27 Apr Unidentified Cause of Spray Damage – Chick Peas
ARC was appointed by the insurers of a spraying contractor to investigate a claim from a grower that a spray operation carried out by the insured had damaged a chick pea crop. It was not clear whether any damage had actually occurred to the crop and the insured was adamant that nothing that he did or didn’t do could have caused any damage to the subject crop.
What we did
The matter was difficult from the start because of the insistence of the claimant that he had incurred a loss and the equal insistence of the insured that the spraying operation he undertook did not cause any damage. The position of both claimant and insured could be supported because there was no discernible. In addition, the soil type and topography of the paddock meant that the yields in different areas were very variable.
The task was made more difficult by the fact that the field had been sprayed in a non-systematic way. Usually a spray unit will follow the same pattern when spraying a particular field. For example, up and down like laps being swum in a swimming pool. This spraying operation was done with no discernible pattern.
We undertook detailed investigations into all the relevant details in the matter such as paddock history, plant and soil analysis, past spraying history of the insured, the possibility of product contamination and others. Despite these investigations, no cause of damage could be established nor was it clear that a loss has actually been incurred. While the matter was at an impasse, as the claimant had not been able to prove his loss, the feeling amongst the other parties was that no loss had occurred.

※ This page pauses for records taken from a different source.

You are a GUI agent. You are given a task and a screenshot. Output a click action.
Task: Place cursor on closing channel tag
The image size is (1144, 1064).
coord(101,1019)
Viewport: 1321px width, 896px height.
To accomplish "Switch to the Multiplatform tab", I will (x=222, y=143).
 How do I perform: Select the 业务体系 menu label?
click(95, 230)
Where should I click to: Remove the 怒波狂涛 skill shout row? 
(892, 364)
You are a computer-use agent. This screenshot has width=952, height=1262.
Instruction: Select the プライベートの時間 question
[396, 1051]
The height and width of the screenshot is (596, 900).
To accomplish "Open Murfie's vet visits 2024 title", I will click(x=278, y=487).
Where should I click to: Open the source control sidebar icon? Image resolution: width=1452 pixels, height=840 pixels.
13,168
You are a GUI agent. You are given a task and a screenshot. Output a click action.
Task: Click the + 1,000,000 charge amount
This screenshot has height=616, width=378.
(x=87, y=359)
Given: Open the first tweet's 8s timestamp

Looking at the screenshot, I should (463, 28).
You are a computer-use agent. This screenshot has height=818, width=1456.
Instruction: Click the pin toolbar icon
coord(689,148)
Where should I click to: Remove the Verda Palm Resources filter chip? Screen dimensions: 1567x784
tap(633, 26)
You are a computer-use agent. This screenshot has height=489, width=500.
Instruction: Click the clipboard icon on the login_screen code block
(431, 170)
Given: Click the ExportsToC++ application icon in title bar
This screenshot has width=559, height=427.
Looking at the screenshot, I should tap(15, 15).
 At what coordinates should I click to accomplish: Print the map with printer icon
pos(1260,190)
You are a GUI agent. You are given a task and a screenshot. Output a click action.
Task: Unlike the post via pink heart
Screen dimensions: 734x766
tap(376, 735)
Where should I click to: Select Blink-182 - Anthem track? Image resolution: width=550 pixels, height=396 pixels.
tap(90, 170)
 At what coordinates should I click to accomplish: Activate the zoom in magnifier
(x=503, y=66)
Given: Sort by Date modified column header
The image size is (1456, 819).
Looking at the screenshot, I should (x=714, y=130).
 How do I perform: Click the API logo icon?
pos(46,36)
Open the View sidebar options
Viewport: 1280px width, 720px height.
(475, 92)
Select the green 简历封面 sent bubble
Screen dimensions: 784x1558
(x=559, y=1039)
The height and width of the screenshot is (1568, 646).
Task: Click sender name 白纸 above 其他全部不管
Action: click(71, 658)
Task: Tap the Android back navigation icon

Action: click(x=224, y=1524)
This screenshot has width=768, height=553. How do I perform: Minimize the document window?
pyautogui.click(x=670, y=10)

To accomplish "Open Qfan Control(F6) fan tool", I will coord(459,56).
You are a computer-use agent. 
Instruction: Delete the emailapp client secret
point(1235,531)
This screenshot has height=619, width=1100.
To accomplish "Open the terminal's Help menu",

To try and break the impasse, ARC identified a specialist in precision agriculture who was provided with all the data from the electronic data logs on both the spray rig and the header that harvested the paddocks. This specialist had access to data editing, data cleaning and other proprietary software that could be used to analyse the data from the spray rig and header in more detail than had previously been possible.
The analysis conducted by the precision agriculture specialist was able to identify a pattern of damage that other analysis could not. What was found was that where a yield reduction had occurred, it was greatest nearest the point where the spray rig was re-filling. The further the spray rig travelled from the re-filling point, the less the yield reduction was until a point was reached where no further reduction in yield occurred. While the cause of this observed pattern of damage could not be identified, there was no doubt that a yield reduction had occurred and the cause of it was the spraying operation.
The other valuable result from the analysis was that there were significant areas of the field that were found to be unaffected. Being able to prove this simplified the quantification methodology and reduced the quantum of the claim by approximately 50%.
From being at a complete impasse and with litigation imminent, ARC was able to identify and organise further analysis which provided sufficient evidence to negotiate a settlement that was accepted by all parties.